Centrais sindicais, sindicatos e movimentos sociais organizaram atos, panfletagens e atividades públicas para ampliar a pressão sobre senadores e fortalecer essa reivindicação nacional.
As mobilizações ocorreram justamente durante a retomada das atividades do Congresso Nacional, estratégia adotada pelas entidades para cobrar avanço da proposta dentro do Senado Federal.
Durante as atividades, dirigentes dialogaram diretamente com trabalhadores, distribuíram materiais informativos e defenderam mais qualidade de vida, saúde, convivência familiar, lazer e formação profissional.
No Pará, registros divulgados pela Força Sindical mostram trabalhadores e dirigentes participando das ações estaduais, reforçando nacionalmente a mobilização construída pelas centrais sindicais brasileiras.
Da mesma forma, Pernambuco registrou participação na jornada nacional, com imagens reunidas pela Força Sindical mostrando a presença da mobilização no estado durante segunda-feira.

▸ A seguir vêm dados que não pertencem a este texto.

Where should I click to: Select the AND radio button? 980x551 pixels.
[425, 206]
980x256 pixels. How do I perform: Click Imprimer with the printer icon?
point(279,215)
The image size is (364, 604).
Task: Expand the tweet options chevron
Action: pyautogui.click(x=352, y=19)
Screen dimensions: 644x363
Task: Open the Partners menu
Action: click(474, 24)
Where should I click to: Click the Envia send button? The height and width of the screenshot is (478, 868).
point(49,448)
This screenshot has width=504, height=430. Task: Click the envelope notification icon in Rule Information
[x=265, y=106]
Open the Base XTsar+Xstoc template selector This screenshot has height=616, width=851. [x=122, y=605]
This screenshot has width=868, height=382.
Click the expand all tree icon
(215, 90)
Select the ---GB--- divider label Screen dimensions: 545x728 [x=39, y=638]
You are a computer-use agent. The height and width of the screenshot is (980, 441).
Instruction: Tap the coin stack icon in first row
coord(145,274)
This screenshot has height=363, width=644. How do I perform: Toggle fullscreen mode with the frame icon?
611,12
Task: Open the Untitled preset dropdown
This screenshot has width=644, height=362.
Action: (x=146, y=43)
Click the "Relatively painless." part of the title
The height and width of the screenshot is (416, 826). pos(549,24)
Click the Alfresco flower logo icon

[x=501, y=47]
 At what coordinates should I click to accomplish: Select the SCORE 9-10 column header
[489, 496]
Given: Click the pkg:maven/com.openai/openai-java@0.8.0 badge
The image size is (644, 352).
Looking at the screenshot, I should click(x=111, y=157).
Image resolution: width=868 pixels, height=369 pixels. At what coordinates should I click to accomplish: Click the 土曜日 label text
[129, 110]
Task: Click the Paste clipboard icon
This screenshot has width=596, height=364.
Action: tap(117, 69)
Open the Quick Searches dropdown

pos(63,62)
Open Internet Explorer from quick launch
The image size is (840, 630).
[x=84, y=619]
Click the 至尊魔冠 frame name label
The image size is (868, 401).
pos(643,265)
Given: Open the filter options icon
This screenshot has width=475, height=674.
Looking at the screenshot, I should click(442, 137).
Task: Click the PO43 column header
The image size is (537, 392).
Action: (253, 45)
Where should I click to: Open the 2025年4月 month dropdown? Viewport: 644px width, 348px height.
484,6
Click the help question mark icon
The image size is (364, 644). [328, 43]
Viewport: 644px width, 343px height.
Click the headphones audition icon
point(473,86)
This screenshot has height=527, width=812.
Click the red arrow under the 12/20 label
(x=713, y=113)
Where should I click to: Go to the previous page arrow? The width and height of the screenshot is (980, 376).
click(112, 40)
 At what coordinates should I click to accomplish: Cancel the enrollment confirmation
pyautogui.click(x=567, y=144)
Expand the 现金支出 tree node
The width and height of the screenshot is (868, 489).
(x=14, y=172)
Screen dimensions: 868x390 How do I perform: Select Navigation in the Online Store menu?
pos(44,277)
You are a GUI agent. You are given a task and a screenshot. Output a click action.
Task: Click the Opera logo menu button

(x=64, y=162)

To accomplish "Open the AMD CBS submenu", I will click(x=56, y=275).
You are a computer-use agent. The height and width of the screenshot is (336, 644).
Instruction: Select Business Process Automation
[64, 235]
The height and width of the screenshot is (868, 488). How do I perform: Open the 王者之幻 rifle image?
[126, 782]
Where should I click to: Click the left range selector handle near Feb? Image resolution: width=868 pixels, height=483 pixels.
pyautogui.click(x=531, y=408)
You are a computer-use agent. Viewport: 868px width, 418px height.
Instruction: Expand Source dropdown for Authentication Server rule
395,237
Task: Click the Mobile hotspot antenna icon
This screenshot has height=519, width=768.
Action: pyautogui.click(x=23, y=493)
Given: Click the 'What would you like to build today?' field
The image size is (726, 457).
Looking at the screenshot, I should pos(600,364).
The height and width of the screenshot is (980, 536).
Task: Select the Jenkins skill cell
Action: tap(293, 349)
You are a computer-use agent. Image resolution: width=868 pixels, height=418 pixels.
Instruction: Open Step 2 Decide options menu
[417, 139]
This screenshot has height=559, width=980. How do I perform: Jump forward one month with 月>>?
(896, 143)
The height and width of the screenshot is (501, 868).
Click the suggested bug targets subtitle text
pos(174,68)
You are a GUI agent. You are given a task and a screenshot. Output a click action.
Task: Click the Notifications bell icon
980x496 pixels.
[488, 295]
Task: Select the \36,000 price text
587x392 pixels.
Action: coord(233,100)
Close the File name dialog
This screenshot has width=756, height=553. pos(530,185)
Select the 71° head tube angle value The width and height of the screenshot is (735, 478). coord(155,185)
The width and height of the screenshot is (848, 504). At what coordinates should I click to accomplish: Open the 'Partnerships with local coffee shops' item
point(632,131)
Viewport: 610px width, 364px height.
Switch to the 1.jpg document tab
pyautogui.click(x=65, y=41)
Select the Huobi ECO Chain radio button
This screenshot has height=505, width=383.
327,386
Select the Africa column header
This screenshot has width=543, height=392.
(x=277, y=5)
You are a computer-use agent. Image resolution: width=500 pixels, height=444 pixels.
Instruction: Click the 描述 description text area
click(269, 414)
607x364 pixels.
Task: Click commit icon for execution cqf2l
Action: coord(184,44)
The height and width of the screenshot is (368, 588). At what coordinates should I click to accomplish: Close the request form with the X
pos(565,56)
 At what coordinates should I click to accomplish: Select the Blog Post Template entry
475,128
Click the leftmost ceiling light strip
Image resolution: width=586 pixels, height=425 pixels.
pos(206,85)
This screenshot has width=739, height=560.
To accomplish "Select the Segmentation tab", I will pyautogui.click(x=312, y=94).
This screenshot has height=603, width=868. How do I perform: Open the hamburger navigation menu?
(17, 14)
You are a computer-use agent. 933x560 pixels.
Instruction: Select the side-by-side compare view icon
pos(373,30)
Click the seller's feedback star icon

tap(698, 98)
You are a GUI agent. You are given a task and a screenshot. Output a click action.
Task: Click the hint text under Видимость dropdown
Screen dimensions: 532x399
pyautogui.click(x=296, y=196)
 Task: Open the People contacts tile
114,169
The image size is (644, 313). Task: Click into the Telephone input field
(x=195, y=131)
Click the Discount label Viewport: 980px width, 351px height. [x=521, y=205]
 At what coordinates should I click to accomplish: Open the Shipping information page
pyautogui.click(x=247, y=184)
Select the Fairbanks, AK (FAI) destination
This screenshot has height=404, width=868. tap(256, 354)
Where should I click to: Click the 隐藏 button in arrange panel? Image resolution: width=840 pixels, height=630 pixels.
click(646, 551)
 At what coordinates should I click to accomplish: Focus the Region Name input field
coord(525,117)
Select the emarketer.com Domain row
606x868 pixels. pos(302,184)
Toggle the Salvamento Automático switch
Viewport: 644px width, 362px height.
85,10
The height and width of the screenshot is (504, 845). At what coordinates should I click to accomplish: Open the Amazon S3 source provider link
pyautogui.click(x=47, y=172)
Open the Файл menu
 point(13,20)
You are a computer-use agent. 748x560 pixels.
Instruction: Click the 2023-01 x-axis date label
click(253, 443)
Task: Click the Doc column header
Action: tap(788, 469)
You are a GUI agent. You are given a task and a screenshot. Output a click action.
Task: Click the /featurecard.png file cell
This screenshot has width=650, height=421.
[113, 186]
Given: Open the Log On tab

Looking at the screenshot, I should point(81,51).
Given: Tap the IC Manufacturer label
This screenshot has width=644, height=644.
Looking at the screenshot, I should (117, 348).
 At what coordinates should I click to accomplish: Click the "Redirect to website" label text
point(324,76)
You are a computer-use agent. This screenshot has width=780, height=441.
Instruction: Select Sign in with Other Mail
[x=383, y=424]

Em Recife, lideranças sindicais, parlamentares e movimentos sociais participaram do ato público, fortalecendo a cobrança pela redução da jornada e pelo encerramento da escala 6x1.
Já em Brasília, trabalhadores realizaram manifestação no Setor Bancário Norte, enquanto dirigentes defenderam que senadores avancem rapidamente na análise da reivindicação apresentada pelas centrais.
Em Porto Alegre, participantes iniciaram a mobilização na Rodoviária e caminharam até o Palácio do Comércio, levando reivindicações trabalhistas diretamente às ruas da capital gaúcha.
Enquanto isso, Teresina recebeu ato público diante da Federação das Indústrias do Estado do Piauí, reunindo sindicalistas na defesa da mudança da jornada semanal brasileira.
São Paulo também recebeu atividades no Largo da Concórdia, no Brás, enquanto outras mobilizações aconteceram em Mauá e Diadema, ampliando a participação dos trabalhadores paulistas.
Consequentemente, a jornada nacional fortaleceu a pressão sobre o Senado, responsável pela continuidade da tramitação após avanços obtidos anteriormente na Câmara dos Deputados pelos trabalhadores.
Além das manifestações presenciais, entidades estimularam mobilizações digitais e mensagens aos parlamentares, buscando ampliar nacionalmente a cobrança para que senadores coloquem a proposta em votação.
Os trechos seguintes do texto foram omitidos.